Les divers travaux que nous venons d’énumérer ont pour effet d’augmenter la quantité ou d’améliorer la qualité de la production ligneuse. Ils sont, on a pu s’en convaincre, de tout point comparables aux procédés perfectionnés employés en agriculture, et l’application de ces principes aux forêts constitue une sylviculture que nous pouvons à bon droit qualifier d’intensive. Il y a entre la futaie et le taillis la même différence qu’entre le système des assolemens et celui des jachères ; l’usage des irrigations, l’exécution de repeuplemens artificiels et l’introduction d’essences exotiques sont pour la sylviculture des progrès de même ordre que le drainage, l’emploi d’amendemens spéciaux ou une plus grande profondeur des

  1. Louis XVI, que ces questions préoccupaient beaucoup, avait envoyé Michaux en Amérique dans cette intention.
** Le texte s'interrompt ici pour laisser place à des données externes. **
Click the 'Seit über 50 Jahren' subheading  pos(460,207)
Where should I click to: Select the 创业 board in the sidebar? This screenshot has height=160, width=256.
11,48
Ce naturaliste s’est livré a une étude approfondie des diverses essences dont l’acclimatation lui paraissait possible : il avait particulièrement signalé le chêne rouge, le quercitron, le cyprès chauve, le pin de Riga, etc., comme pouvant s’accommoder du climat de la France, et il avait expédié des graines et des plantes qui ont servi à faire des essais à Rambouillet, au bois de Boulogne et au parc de Monceaux. La plupart de ces essais ont réussi, et il est à regretter qu’ils n’aient pas été suivis et exécutés avec plus de persévérance.